Try the i20, the corrola's are o.k but really are old cars underneath.


----------



## ksssridharan (Jan 2, 2013)

Thanks for your quick response. As far as i have observed, i have not seen any i20 running in Dubai. Also, there are no used car sales advts. for i20. Thats the reason i am thinking.
Will i be able to sell it for a good price after 2 or 3 years? please advice.

Any i20 owners here? Please share your experience with i20.


----------



## rsinner (Feb 3, 2009)

I would have thought that you would get a decent 3 year old Honda Accord for 40K. Maybe the prices have risen.


----------



## After_Shock (Sep 16, 2012)

i20 is a relatively new model so you wont see many if any out secondhand yet.

Its 40k new whats the worst that can happen, you sell it for 20k in a few years?

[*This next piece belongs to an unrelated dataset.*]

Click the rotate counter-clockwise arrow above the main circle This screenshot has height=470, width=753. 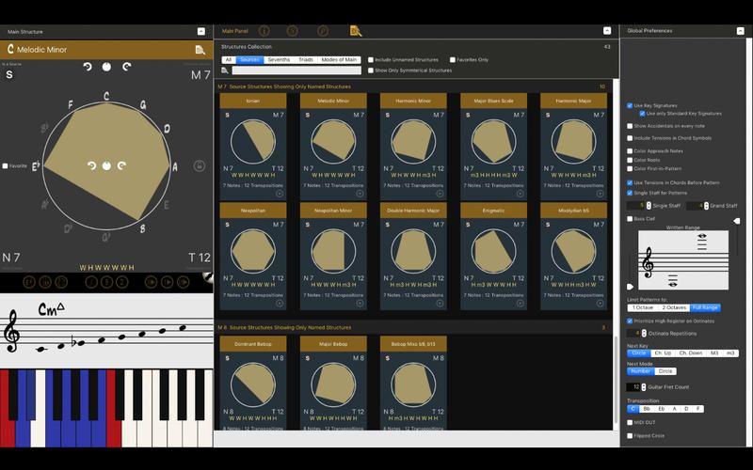click(88, 67)
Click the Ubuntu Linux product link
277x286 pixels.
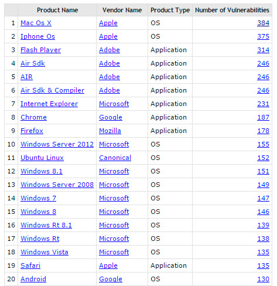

How much will the secondhand cars cost you extra in parts and maintenance over the new one?


----------



## Chocoholic (Oct 29, 2012)

I would agree go for the new option, plus seeing as DSF (Dubai Shopping Festival) is on for the next month there will be lots of deals about! Free insurance for the first year, free servicing etc etc


----------



## After_Shock (Sep 16, 2012)

Chocoholic said:


> there will be lots of deals about! Free insurance for the first year, free servicing etc etc


Correct, be allsorts of deals coming out shortly. 

A used car could have been driven in any way here and have had a very very hard life.


----------